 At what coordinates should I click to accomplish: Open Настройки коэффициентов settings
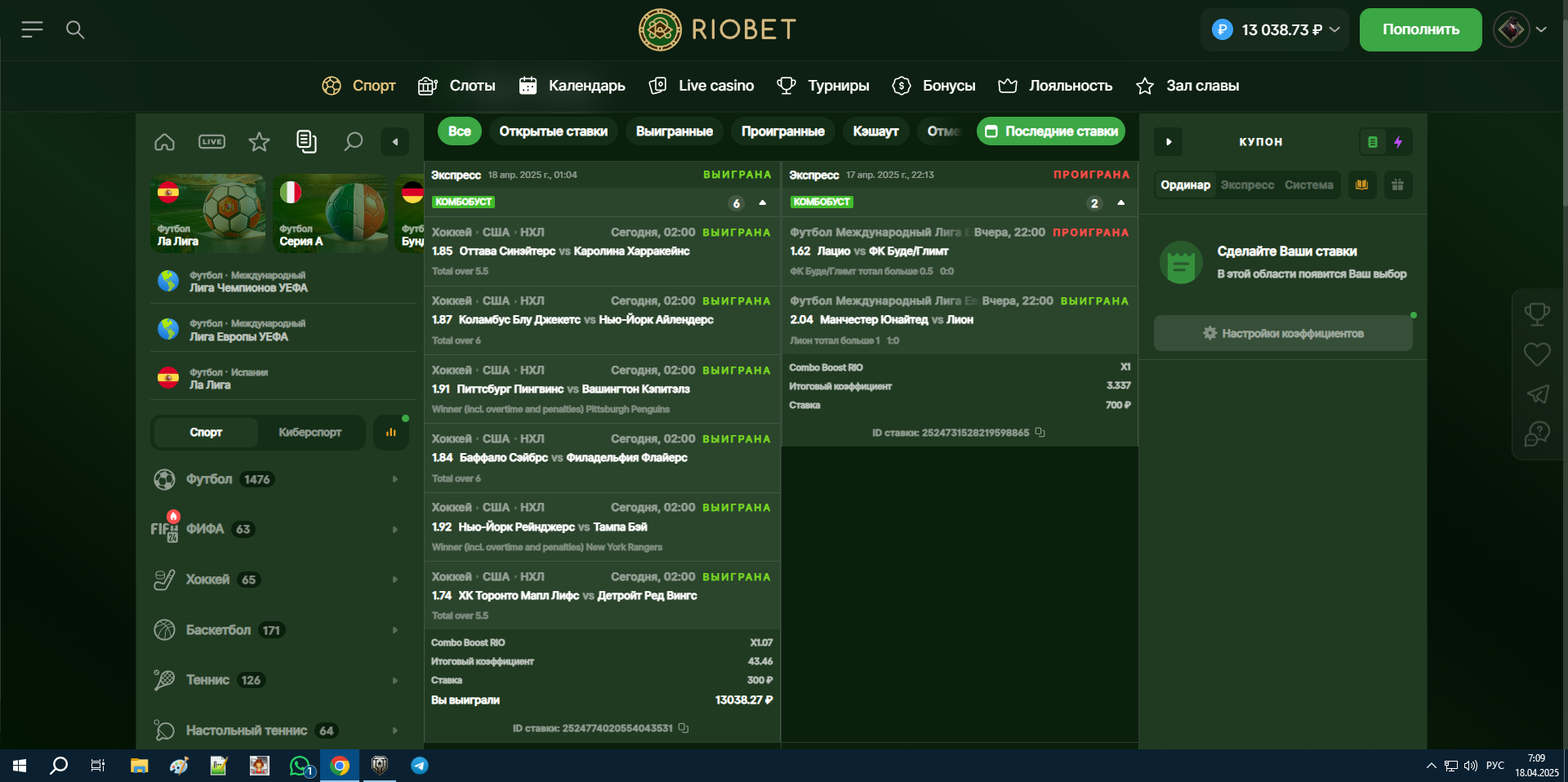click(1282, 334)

* * *

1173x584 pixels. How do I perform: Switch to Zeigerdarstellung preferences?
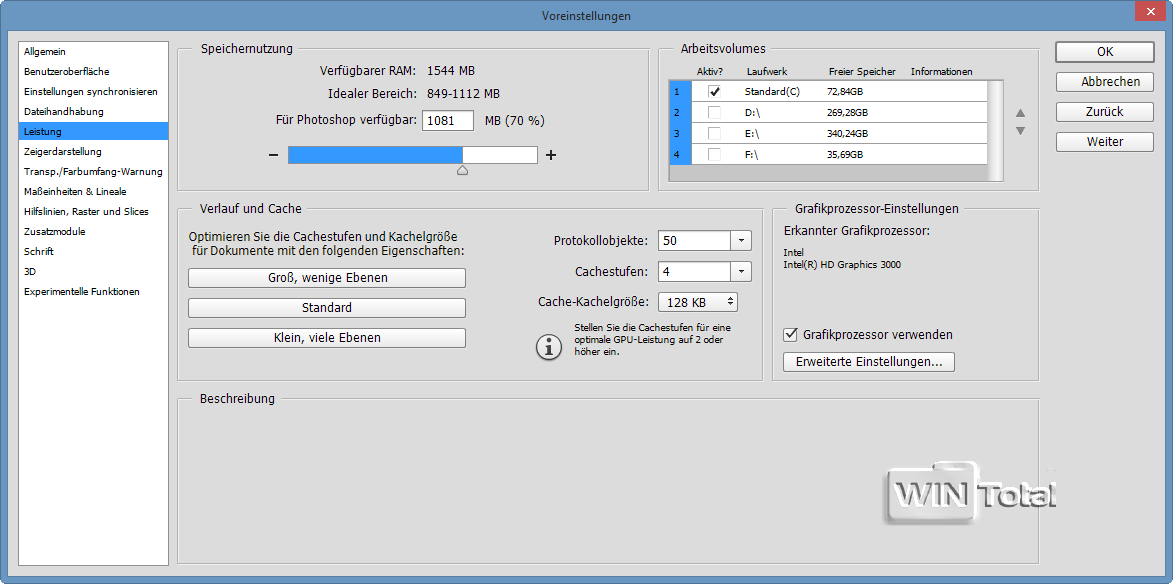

* * *

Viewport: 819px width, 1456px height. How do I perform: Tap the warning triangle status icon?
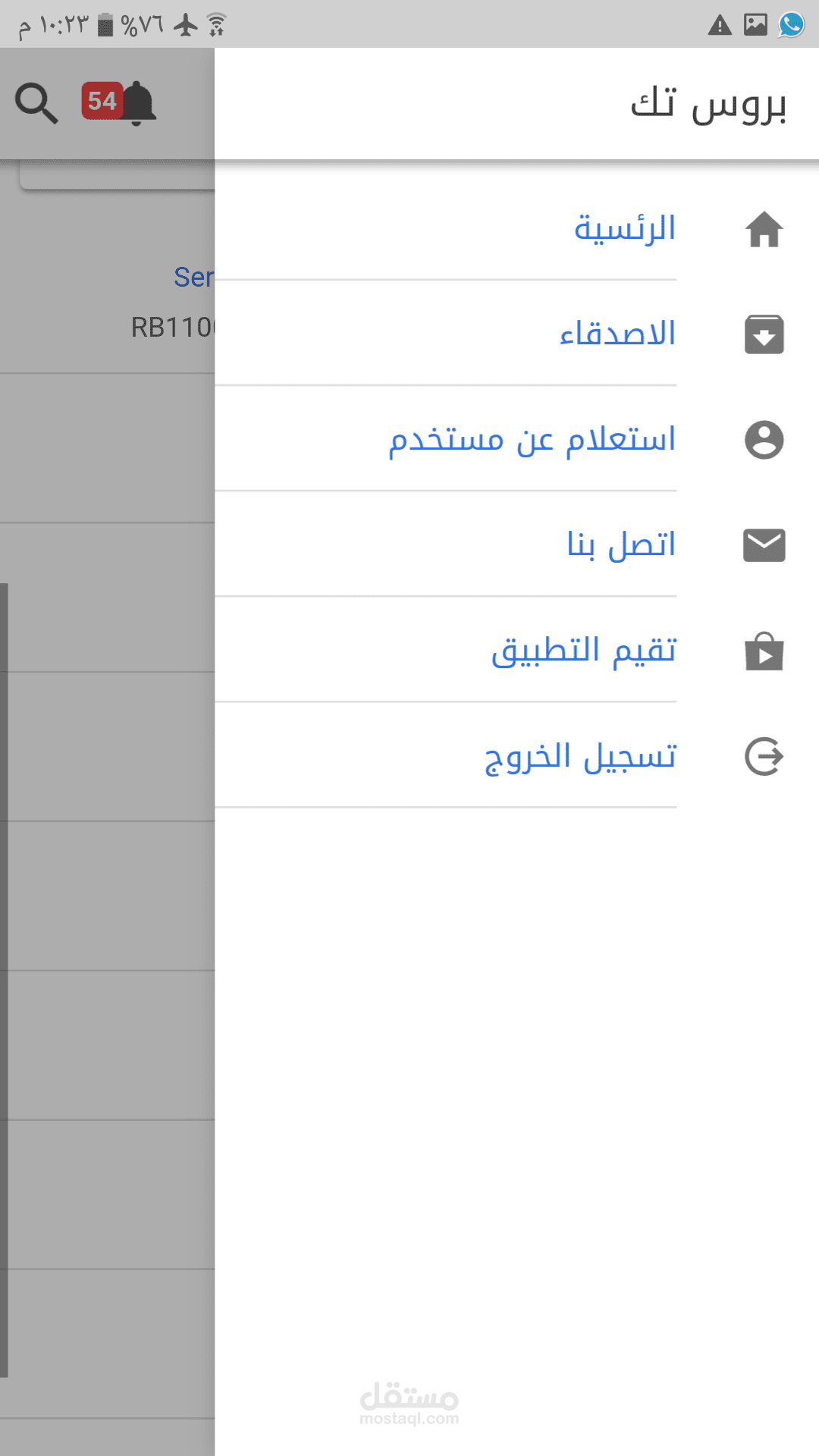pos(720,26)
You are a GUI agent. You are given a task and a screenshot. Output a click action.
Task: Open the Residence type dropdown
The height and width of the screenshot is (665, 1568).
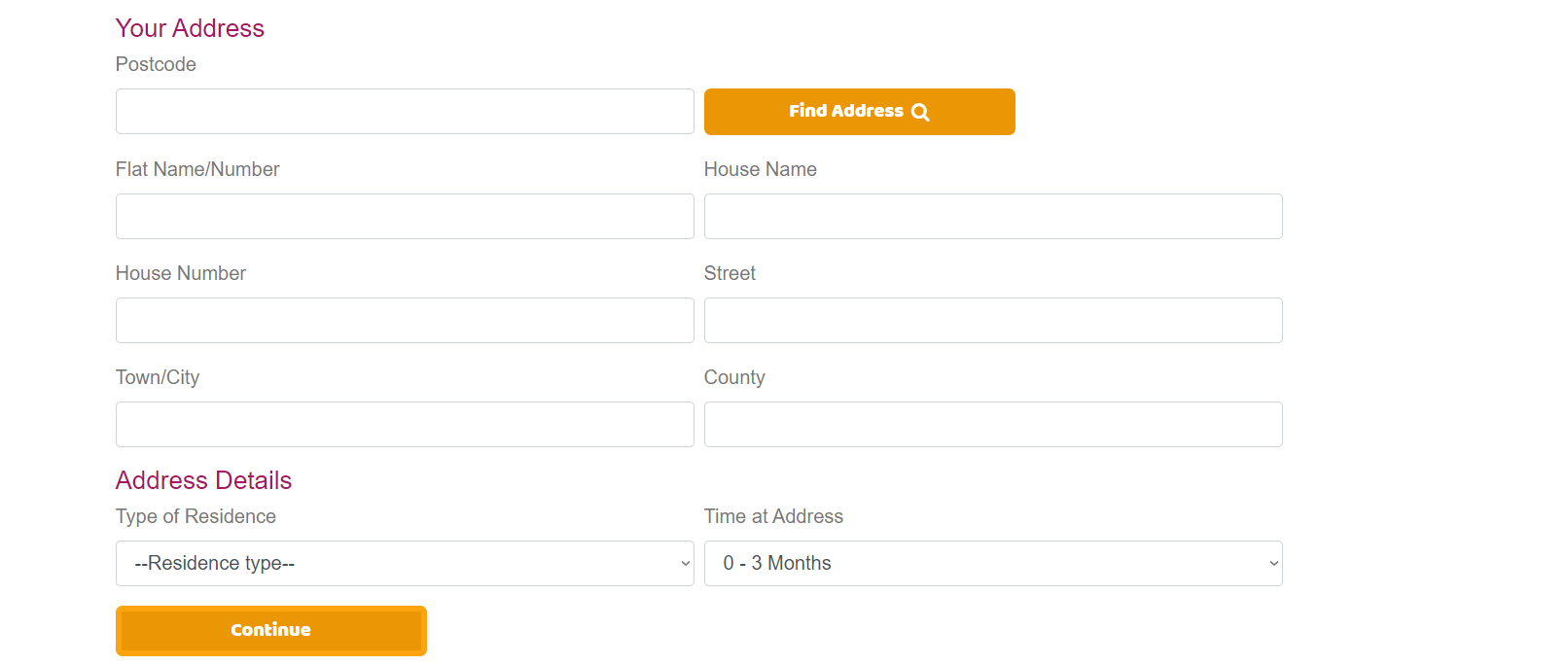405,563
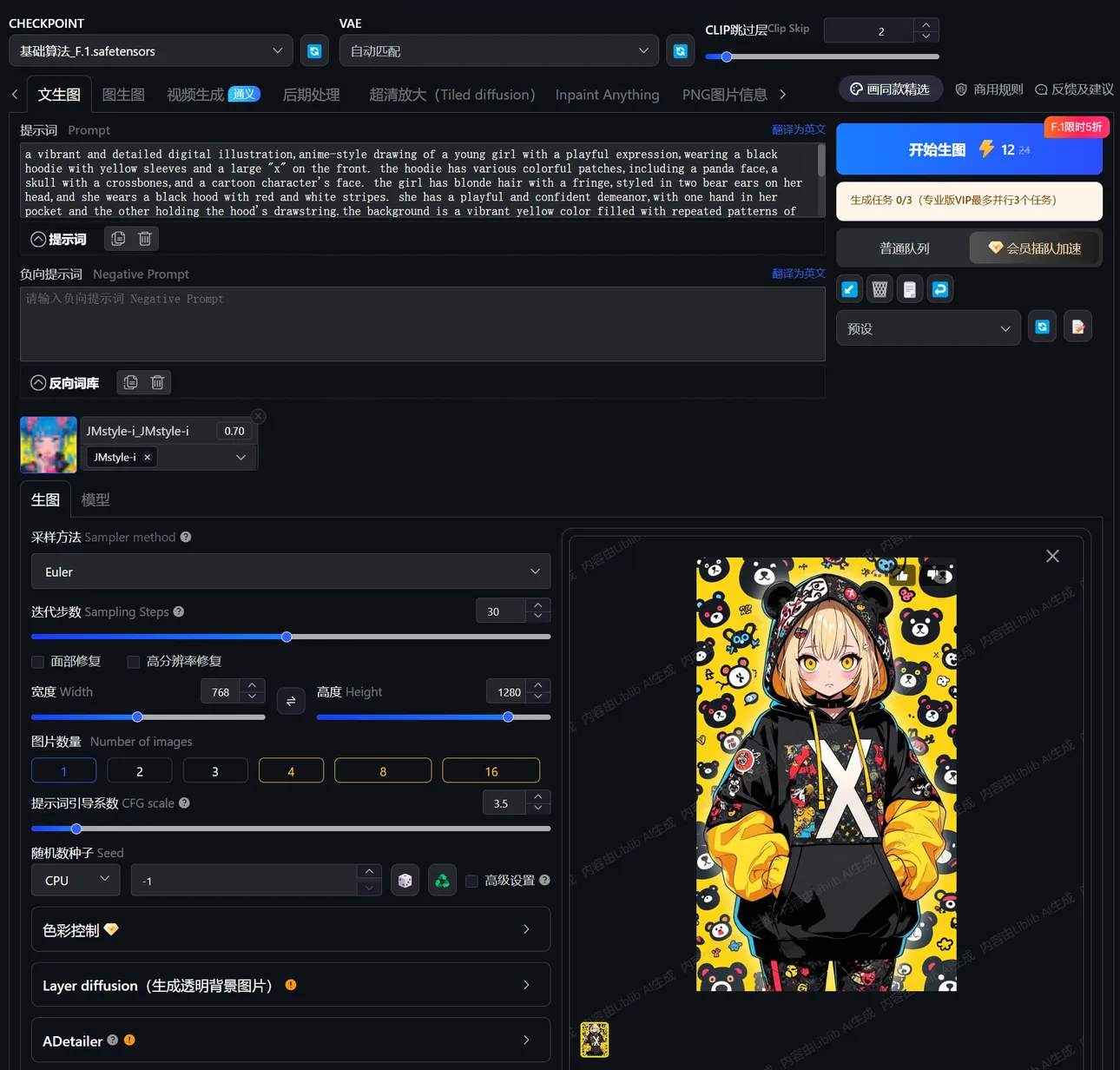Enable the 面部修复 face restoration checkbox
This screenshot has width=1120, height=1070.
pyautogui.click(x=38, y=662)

* _Directions_
Everything from the line containing "You are a GUI" through the line containing "Task: Open the Residence type dropdown" in the material above should be retyped exactly, both ends included, and nothing more.

* _Answer area_
You are a GUI agent. You are given a task and a screenshot. Output a click action.
Task: Open the Residence type dropdown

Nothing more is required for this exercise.